In [1]:
import os
root_dir = os.path.join(os.getcwd(), "..")
import sys
sys.path.append(root_dir)
from vtimellm.constants import IMAGE_TOKEN_INDEX, DEFAULT_IMAGE_TOKEN
from vtimellm.conversation import conv_templates, SeparatorStyle
from vtimellm.model.builder import load_pretrained_model, load_lora
from vtimellm.utils import disable_torch_init
from vtimellm.mm_utils import tokenizer_image_token, KeywordsStoppingCriteria, VideoExtractor
from PIL import Image
import requests
from io import BytesIO
from transformers import TextStreamer
from easydict import EasyDict as edict
try:
    from torchvision.transforms import InterpolationMode
    BICUBIC = InterpolationMode.BICUBIC
except ImportError:
    from PIL import Image
    BICUBIC = Image.BICUBIC
from torchvision.transforms import Compose, Resize, CenterCrop, Normalize
import numpy as np
import clip
import torch

In [2]:
args = edict()
args.model_base = "/path/to/vicuna-7b-v1.5"
args.clip_path = os.path.join(root_dir, "checkpoints/clip/ViT-L-14.pt")
args.pretrain_mm_mlp_adapter = os.path.join(root_dir, "checkpoints/vtimellm-vicuna-v1-5-7b-stage1/mm_projector.bin")
args.stage2 = os.path.join(root_dir, "checkpoints/vtimellm-vicuna-v1-5-7b-stage2")
args.stage3 = os.path.join(root_dir, "checkpoints/vtimellm-vicuna-v1-5-7b-stage3")
args.video_path = os.path.join(root_dir, "images/demo.mp4")
args.temperature = 0.05

In [3]:
def inference(model, tokenizer, context_len, image, args):
    conv = conv_templates['v1'].copy()
    roles = conv.roles
    first = True
    while True:
        try:
            inp = input(f"{roles[0]}: ")
        except EOFError:
            inp = ""
        if not inp:
            print("exit...")
            break

        print(f"{roles[1]}: ", end="")

        if first:
            # first message
            inp = DEFAULT_IMAGE_TOKEN + '\n' + inp
            conv.append_message(conv.roles[0], inp)
            first = False
        else:
            # later messages
            conv.append_message(conv.roles[0], inp)
        conv.append_message(conv.roles[1], None)
        prompt = conv.get_prompt()

        input_ids = tokenizer_image_token(prompt, tokenizer, IMAGE_TOKEN_INDEX, return_tensors='pt').unsqueeze(0).cuda()
        stop_str = conv.sep if conv.sep_style != SeparatorStyle.TWO else conv.sep2 # plain:sep(###) v1:sep2(None)
        keywords = [stop_str]
        stopping_criteria = KeywordsStoppingCriteria(keywords, tokenizer, input_ids)
        streamer = TextStreamer(tokenizer, skip_prompt=True, skip_special_tokens=True)

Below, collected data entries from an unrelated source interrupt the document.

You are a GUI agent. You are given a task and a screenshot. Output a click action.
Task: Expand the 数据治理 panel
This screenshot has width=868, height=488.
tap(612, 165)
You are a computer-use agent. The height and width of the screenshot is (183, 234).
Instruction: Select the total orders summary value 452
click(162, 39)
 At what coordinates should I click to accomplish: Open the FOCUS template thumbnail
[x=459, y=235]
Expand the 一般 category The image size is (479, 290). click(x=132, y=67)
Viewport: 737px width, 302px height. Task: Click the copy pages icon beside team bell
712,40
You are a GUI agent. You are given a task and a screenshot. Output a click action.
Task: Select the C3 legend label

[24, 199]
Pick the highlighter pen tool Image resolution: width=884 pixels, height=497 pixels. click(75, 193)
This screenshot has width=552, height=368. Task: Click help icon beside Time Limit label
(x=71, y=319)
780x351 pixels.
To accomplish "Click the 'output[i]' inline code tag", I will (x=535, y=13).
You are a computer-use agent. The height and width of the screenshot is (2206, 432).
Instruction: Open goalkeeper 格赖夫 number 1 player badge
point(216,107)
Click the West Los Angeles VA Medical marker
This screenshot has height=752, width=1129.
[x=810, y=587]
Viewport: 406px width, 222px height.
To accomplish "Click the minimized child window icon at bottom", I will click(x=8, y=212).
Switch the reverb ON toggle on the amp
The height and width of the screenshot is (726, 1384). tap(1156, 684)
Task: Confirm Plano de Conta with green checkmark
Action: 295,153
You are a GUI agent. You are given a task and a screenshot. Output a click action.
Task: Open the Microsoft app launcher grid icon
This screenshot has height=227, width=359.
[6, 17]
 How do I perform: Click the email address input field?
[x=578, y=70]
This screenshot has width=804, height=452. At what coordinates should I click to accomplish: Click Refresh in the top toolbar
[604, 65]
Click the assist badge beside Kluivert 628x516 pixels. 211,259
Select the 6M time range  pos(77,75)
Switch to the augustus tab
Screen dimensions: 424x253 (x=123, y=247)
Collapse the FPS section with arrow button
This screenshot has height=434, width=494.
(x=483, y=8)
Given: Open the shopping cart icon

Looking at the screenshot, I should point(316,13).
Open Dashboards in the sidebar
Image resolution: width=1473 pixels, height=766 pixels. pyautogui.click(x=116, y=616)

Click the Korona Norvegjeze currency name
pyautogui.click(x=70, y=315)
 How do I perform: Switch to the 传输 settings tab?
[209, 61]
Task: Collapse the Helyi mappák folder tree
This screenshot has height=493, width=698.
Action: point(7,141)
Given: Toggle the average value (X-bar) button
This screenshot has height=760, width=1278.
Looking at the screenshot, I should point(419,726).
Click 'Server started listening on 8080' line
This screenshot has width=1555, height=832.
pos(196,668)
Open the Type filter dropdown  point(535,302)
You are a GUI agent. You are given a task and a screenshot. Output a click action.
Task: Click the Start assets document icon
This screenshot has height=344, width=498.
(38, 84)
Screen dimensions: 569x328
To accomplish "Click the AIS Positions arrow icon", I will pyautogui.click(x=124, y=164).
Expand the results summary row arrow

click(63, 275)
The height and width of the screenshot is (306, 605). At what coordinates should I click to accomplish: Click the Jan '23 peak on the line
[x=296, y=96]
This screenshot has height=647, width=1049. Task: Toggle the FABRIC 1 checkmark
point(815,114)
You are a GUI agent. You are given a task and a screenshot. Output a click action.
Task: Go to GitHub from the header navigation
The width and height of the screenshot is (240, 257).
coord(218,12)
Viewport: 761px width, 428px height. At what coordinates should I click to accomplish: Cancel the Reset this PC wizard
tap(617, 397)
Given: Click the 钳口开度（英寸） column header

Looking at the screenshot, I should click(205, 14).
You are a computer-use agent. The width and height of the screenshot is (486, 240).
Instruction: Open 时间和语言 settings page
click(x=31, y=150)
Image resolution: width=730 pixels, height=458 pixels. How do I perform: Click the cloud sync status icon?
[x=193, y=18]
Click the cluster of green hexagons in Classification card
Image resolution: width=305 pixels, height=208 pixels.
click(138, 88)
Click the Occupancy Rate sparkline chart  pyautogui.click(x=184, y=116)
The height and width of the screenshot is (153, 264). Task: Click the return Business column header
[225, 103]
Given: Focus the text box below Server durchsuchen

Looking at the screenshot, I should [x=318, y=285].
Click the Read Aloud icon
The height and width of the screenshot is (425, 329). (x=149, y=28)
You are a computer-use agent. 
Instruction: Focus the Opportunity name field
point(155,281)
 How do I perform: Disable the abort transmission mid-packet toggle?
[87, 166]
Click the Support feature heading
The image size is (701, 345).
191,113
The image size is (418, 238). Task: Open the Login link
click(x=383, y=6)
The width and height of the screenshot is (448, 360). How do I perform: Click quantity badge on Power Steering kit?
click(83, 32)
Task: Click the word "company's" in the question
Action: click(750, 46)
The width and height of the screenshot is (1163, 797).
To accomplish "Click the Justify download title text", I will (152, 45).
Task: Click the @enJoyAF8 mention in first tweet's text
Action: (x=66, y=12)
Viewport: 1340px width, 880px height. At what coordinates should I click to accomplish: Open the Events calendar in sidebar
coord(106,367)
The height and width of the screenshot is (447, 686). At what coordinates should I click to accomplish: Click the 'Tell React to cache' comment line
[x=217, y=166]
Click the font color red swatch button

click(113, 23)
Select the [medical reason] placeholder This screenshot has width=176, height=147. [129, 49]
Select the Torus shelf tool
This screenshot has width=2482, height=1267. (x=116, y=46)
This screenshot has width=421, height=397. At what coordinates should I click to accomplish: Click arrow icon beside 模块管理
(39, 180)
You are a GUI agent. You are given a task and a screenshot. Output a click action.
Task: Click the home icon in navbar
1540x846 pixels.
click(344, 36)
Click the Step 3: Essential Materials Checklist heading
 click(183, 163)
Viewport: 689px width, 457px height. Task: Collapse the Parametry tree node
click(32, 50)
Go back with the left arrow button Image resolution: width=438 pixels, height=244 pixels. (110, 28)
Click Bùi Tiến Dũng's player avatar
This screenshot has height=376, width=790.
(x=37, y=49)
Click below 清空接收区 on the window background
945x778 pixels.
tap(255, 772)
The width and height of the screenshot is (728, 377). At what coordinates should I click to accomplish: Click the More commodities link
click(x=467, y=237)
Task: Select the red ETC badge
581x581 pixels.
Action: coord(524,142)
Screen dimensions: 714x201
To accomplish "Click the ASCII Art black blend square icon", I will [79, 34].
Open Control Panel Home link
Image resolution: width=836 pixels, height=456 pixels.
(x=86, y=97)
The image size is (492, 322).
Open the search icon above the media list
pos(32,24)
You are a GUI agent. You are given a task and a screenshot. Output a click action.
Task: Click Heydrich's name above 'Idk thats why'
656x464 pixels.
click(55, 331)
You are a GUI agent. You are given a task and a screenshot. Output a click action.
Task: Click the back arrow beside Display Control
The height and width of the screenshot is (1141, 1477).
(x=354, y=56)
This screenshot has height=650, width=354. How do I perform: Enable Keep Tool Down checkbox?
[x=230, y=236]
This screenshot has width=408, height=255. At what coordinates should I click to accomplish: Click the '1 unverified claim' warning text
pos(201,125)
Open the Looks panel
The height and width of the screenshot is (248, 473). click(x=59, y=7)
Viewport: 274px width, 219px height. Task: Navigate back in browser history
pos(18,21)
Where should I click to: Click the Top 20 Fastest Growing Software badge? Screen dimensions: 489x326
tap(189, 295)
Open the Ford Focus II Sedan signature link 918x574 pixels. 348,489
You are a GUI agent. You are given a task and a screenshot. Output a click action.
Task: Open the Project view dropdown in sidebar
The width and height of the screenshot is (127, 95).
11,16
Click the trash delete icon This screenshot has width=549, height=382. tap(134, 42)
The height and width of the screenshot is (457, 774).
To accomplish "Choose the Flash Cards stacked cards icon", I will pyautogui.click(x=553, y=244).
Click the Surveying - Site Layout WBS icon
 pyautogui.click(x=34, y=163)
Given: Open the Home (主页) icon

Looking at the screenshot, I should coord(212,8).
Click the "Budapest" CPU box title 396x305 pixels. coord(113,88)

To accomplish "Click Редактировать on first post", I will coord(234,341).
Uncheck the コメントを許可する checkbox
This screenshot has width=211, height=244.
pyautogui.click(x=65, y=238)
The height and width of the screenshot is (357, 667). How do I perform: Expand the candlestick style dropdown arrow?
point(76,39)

        with torch.inference_mode():
            output_ids = model.generate(
                input_ids,
                images=image[None,].cuda(),
                do_sample=True,
                temperature=args.temperature,
                max_new_tokens=1024,
                streamer=streamer,
                use_cache=True,
                stopping_criteria=[stopping_criteria]
            )

        outputs = tokenizer.decode(output_ids[0, input_ids.shape[1]:]).strip()
        conv.messages[-1][-1] = outputs

In [4]:
disable_torch_init()
tokenizer, model, context_len = load_pretrained_model(args, args.stage2, args.stage3)
model = model.cuda()
model = model.to(torch.float16)

You are using a model of type llama to instantiate a model of type VTimeLLM. This is not supported for all configurations of models and can yield errors.


Loading VTimeLLM from base model...


Loading checkpoint shards:   0%|          | 0/2 [00:00<?, ?it/s]



load mlp: /DATA/DATANAS2/bhuang/link/gitlab/vtimellm/docs/../checkpoints/vtimellm-vicuna-v1-5-7b-stage1/mm_projector.bin
Loading stage2 weights...
Loading LoRA weights...
Merging stage2 weights...
Loading stage3 weights...
Loading LoRA weights...
Merging stage3 weights...


In [5]:
clip_model, _ = clip.load(args.clip_path)
clip_model.eval()
clip_model = clip_model.cuda()

video_loader = VideoExtractor(N=100)
_, images = video_loader.extract({'id': None, 'video': args.video_path})

transform = Compose([
    Resize(224, interpolation=BICUBIC),
    CenterCrop(224),
    Normalize((0.48145466, 0.4578275, 0.40821073), (0.26862954, 0.26130258, 0.27577711)),
])

# print(images.shape) # <N, 3, H, W>
images = transform(images / 255.0)
images = images.to(torch.float16)
with torch.no_grad():
    features = clip_model.encode_image(images.to('cuda'))



In [8]:
inference(model, tokenizer, context_len, features, args)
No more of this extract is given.